• Supplied entries:

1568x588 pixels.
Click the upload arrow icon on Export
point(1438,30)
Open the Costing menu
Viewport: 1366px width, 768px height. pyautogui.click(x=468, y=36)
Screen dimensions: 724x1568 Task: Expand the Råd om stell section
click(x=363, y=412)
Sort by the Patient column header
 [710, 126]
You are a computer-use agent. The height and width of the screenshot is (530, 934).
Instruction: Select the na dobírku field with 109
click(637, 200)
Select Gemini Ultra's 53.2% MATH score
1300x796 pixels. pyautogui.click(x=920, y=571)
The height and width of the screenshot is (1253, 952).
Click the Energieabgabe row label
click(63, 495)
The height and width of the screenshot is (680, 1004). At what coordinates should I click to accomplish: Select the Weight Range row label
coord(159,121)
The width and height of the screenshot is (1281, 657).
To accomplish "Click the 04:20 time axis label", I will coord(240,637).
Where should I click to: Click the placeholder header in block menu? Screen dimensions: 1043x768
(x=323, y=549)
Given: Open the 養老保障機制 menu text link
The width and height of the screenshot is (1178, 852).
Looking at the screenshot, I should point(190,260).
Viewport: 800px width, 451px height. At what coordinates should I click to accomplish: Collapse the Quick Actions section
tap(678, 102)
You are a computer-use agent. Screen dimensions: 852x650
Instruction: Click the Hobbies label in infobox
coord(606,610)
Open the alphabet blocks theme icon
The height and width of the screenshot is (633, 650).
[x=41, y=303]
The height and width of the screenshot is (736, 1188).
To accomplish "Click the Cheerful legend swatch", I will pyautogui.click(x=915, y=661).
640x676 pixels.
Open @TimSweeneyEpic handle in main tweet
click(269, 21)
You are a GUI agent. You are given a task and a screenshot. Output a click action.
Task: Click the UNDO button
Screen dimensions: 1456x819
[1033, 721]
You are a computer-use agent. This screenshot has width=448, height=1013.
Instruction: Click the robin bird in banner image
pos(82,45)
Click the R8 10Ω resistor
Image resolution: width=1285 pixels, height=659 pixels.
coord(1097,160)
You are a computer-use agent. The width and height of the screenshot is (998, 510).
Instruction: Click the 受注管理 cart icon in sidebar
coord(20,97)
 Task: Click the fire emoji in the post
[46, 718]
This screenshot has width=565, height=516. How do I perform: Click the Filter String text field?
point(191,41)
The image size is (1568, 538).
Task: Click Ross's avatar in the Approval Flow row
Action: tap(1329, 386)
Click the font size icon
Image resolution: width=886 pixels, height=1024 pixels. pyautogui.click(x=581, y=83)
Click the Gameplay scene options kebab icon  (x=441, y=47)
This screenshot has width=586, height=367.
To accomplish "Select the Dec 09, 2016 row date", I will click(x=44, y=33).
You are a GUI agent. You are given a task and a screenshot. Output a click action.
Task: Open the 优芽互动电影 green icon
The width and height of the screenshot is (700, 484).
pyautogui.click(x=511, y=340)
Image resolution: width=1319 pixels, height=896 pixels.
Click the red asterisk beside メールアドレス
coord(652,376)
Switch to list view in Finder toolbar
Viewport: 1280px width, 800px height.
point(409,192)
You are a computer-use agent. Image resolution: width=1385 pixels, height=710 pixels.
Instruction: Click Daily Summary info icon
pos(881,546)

• Work required: Check each line of the data above for the word "will" and copy the ones where it is found.

• Answer to the problem:
To accomplish "Click the 04:20 time axis label", I will coord(240,637).
To accomplish "Click the Cheerful legend swatch", I will pyautogui.click(x=915, y=661).
To accomplish "Select the Dec 09, 2016 row date", I will click(x=44, y=33).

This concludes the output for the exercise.